Sauf la Révolution populaire, il n’y a pas d’autre voie de résistance à la menace d’une armée disciplinée, qu’en ayant une armée plus forte et plus disciplinée, de sorte que les plus rigides antimilitaristes, s’ils ne sont anarchistes, et s’ils sont effrayés de la destruction de l’État, sont inévitablement, conduits a devenir d’ardents militaristes. En fait, dans l’espoir problématique d’écraser le militarisme prussien, ils ont renoncé à tout l’esprit et, à toutes les traditions de la liberté, ils ont prussianisé l’Angleterre et la France ; ils se sont soumis au tsarisme ; ils ont restauré le prestige du trône chancelant d’Italie.

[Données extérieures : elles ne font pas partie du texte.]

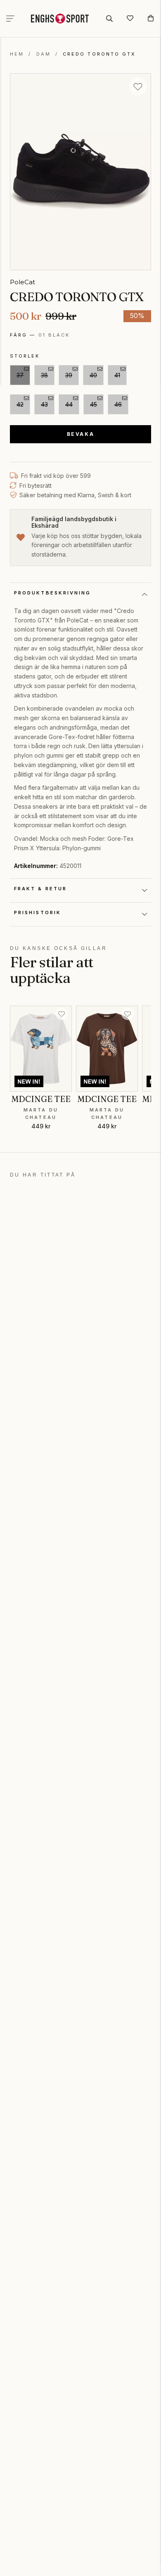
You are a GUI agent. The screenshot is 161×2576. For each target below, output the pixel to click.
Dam (43, 54)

Des anarchistes peuvent-ils, un seul instant, accepter cet état de choses, sans renoncer a tout droit de s’intituler anarchistes ? Quant à moi, même la domination étrangère imposée par la force et menant à la révolte, est préférable à l’oppression intérieure acceptée humblement, presque avec reconnaissance, dans l’espoir que, par ce moyen, nous serons préservés d’un plus grand mal. Il est vain de prétendre, comme le font les rédacteurs et signataires du Manifeste en question, que leur position est déterminée par des événements exceptionnels et que, la guerre une fois terminée, chacun retournera, dans son camp et combattra pour son propre idéal. Car, s’il est nécessaire, actuellement de travailler en harmonie avec le gouvernement et le capitalisme, pour se défendre contre « la menace germanique », ceci sera aussi nécessaire après que pendant la guerre. Quelque grande que puisse être la défaite de l’armée allemande — s’il est vrai qu’elle sera battue — il ne sera jamais possible d’empêcher les patriotes allemands de songer à la revanche et de la préparer ; et les patriotes des autres contrées, très raisonnablement, de leur propre point de vue, désireront se tenir prêts, de façon à ne plus être pris au dépourvu. Ceci signifie que le militarisme prussien deviendra une institution permanente et régulière dans tous les pays. Que diront alors les prétendus anarchistes qui, actuellement, désirent la victoire d’une des alliances en guerre ? S’intitulant antimilitaristes, iront-ils prêcher le désarmement, le refus du service militaire, et le sabotage de la défense nationale, uniquement pour devenir, au premier soupçon de guerre, des sergents recruteurs pour les gouvernements qu’ils auront essayé de désarmer et de paralyser ?

On dit que ces choses prendront fin, quand le peuple allemand se sera débarrassé de ses tyrans et aura cessé d’être une menace pour l’Europe, par la destruction du militarisme dans sa patrie. Mais si cela est, les allemands qui pensent, à bon droit, que la domination anglaise et française (pour ne pas parler de la Russie tsariste) ne sera pas plus agréable aux allemands que la domination germanique aux français et aux anglais, désireront d’abord attendre que les russes et les autres détruisent leur propre militarisme et voudront, entre temps, continuer à accroître leur armée. Et alors ? Pendant combien de temps faudra-t-il ajourner la Révolu-

tion ? Et l’Anarchie ? Devons-nous attendre éternellement que les autres commencent ?

La ligne de conduite des anarchistes est clairement indiquée par l’implacable logique de leurs aspirations.

La guerre aurait dû être empêchée par la Révolution, ou, du moins, en la faisant craindre par les gouvernements. La. force ou l’habileté nécessaires ont fait défaut. La paix doit être imposée par la Révolution, ou, du moins, en essayant de la faire. Actuellement, la force et l’habileté manquent.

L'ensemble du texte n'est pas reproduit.